▶ **Extrait du texte**

-=-=-

La scène se déroule à Oran, en Algérie française, «en 194.», où le lecteur suit le développement de la peste bubonique à travers les yeux du docteur Bernard Rieux et de ses proches.

Si d’aucuns y voient plutôt une allégorie de la guerre et du nazisme (le roman a été publié en 1947), le roman d’Albert Camus est riche d’enseignements dans le contexte actuel.

La plume est implacable et puissante: chaque mot tombe juste, le rythme des phrases est toujours bien trouvé. Le résultat est édifiant, et en fait une lecture «miroir» sidérante.

Entre prise de conscience et insouciance

La phase de détection de la maladie et de déni de la population, comme des autorités sanitaires et politiques, est abordée. «On demandait des mesures radicales, on accusait les autorités, et certains qui avaient des maisons au bord de la mer parlaient déjà de s’y retirer.»

Si la prise de conscience se fait peu à peu, l’insouciance persiste. «La bêtise insiste toujours, on s’en apercevrait si l’on ne pensait pas toujours à soi. Nos concitoyens à cet égard étaient comme tout le monde, ils pensaient à eux-mêmes, autrement dit ils étaient humanistes: ils ne croyaient pas aux fléaux. Le fléau n’est pas à la mesure de l’homme, on se dit donc que le fléau est irréel, c’est un mauvais rêve qui va passer. Mais il ne passe pas toujours et, de mauvais rêve en mauvais rêve, ce sont les hommes qui passent, et les humanistes en premier lieu, parce qu’ils n’ont pas pris leurs précautions. Nos concitoyens (…) continuaient de faire des affaires, ils préparaient des voyages et ils avaient des opinions. Comment auraient-ils pensé à la peste qui supprime l’avenir, les déplacements et les discussions? Ils se croyaient libres et personne ne sera jamais libre tant qu’il y aura des fléaux.»

Camus dit aussi la difficulté à appréhender les chiffres et les statistiques: «Puisqu’un homme mort n’a de poids que si on l’a vu mort, cent millions de cadavres semés à travers l’histoire ne sont qu’une fumée dans l’imagination.»

-=-=-

▶ **Données fournies**

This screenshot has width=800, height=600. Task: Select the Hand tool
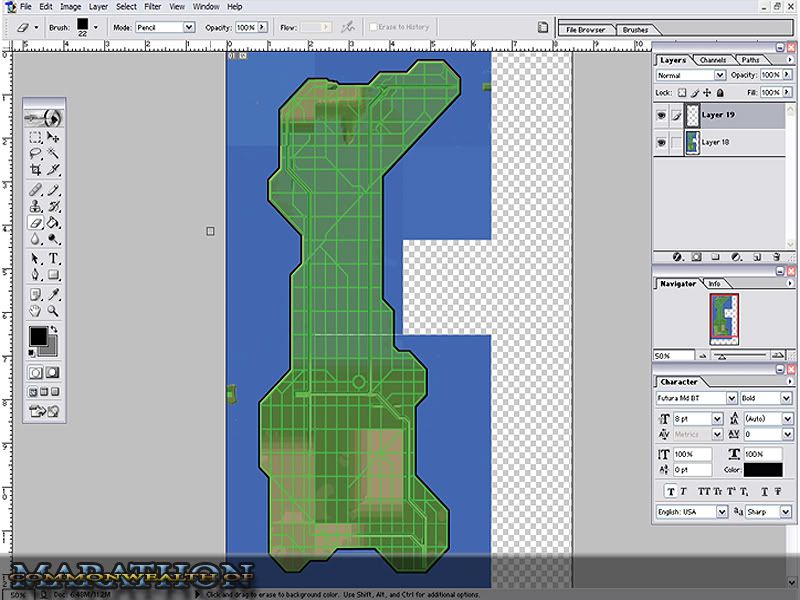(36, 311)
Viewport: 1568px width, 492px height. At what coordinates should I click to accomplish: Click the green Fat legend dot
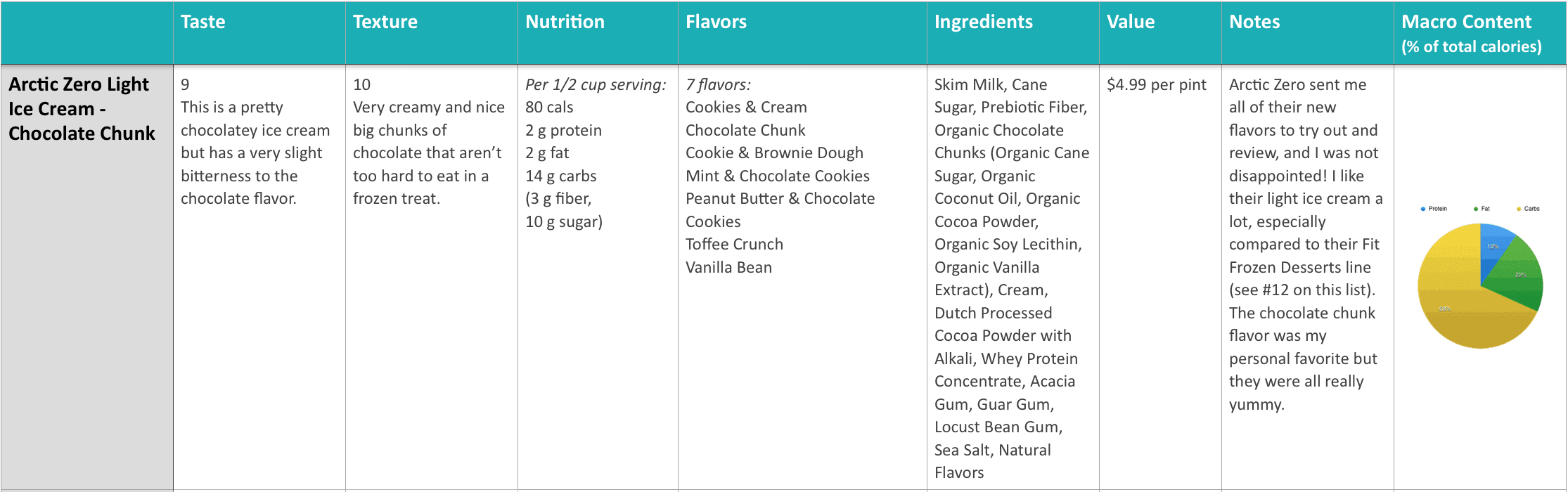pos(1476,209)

-=-=-

▶ **Tâche à réaliser A**
Recopiez sans rien modifier le passage du texte sur La Peste qui commence aux mots «Si d’aucuns y» et s'arrête après les mots «le contexte actuel.».
▶ **Tâche à réaliser B**
Poursuivez le texte sur La Peste à partir de sa dernière phrase.
Les données ne jouent aucun rôle ici.

▶ **Réponse rédigée A**
Si d’aucuns y voient plutôt une allégorie de la guerre et du nazisme (le roman a été publié en 1947), le roman d’Albert Camus est riche d’enseignements dans le contexte actuel.

▶ **Réponse rédigée B**
Toute la ville ressemblait à une salle d’attente.

Albert Camus«La Peste» 

Ennui et séparation

L’accélération de la maladie signe la fermeture des portes de la ville, et le rôle des forces de l’ordre pour faire respecter les règles. «À la vérité, il fallut plusieurs jours pour que nous nous rendissions compte que nous nous trouvions dans une situation sans compromis, et que les mots ‘transiger’, ‘faveur’, ‘exception’, n’avaient plus de sens.»

L’auteur traitera ensuite autant de l’acceptation et de la résignation de la population au confinement que de la difficulté pour les couples brutalement séparés à vivre l’éloignement.

Camus évoque aussi l’impossibilité du deuil à distance, les enterrements à la va-vite et l’absence de cérémonie funéraire.

L’ennui et le bouleversement des habitudes sont également largement relatés. «Impatients de leur présent, ennemis de leur passé et privés d’avenir, nous ressemblions bien ainsi à ceux que la justice ou la haine humaine font vivre derrière les barreaux. Pour finir, le seul moyen d’échapper à ces vacances insupportables était de faire marcher à nouveau les trains par l’imagination et de remplir les heures avec les carillons répétés d’une sonnette pourtant obstinément silencieuse.»

L’auteur résume ainsi: «Toute la ville ressemblait à une salle d’attente.»

Sortie de crise

Camus n’oublie pas non plus de traiter le sujet du rôle du corps médical: «Tous les hommes qui, ne pouvant être des saints et refusant d’admettre les fléaux, s’efforcent cependant d’être des médecins.»

L’auteur n’a pas choisi par hasard un docteur pour narrateur… «Son rôle n’était plus de guérir. Son rôle était de diagnostiquer. Découvrir, voir, décrire, enregistrer, puis condamner, c’était sa tâche. Il n’était pas là pour donner la vie, il était là pour ordonner l’isolement.»

Quant à l’usage des masques, il fait aussi débat dans «La Peste»: «Le journaliste demanda si cela servait à quelque chose et Tarrou répondit que non, mais que cela donnait confiance aux autres.»

«La Peste» évoque enfin la liesse de la sortie de confinement, et questionne le retour à la normale et les problématiques de reconstruction et de réorganisation.

«- Qu’appelez-vous le retour à une vie normale?

- De nouveaux films au cinéma, dit Tarrou en souriant.»

Avec son «cycle de la révolte» («La Peste», «L’Homme révolté», «Les Justes»), Albert Camus remporte le prix Nobel de littérature en 1957.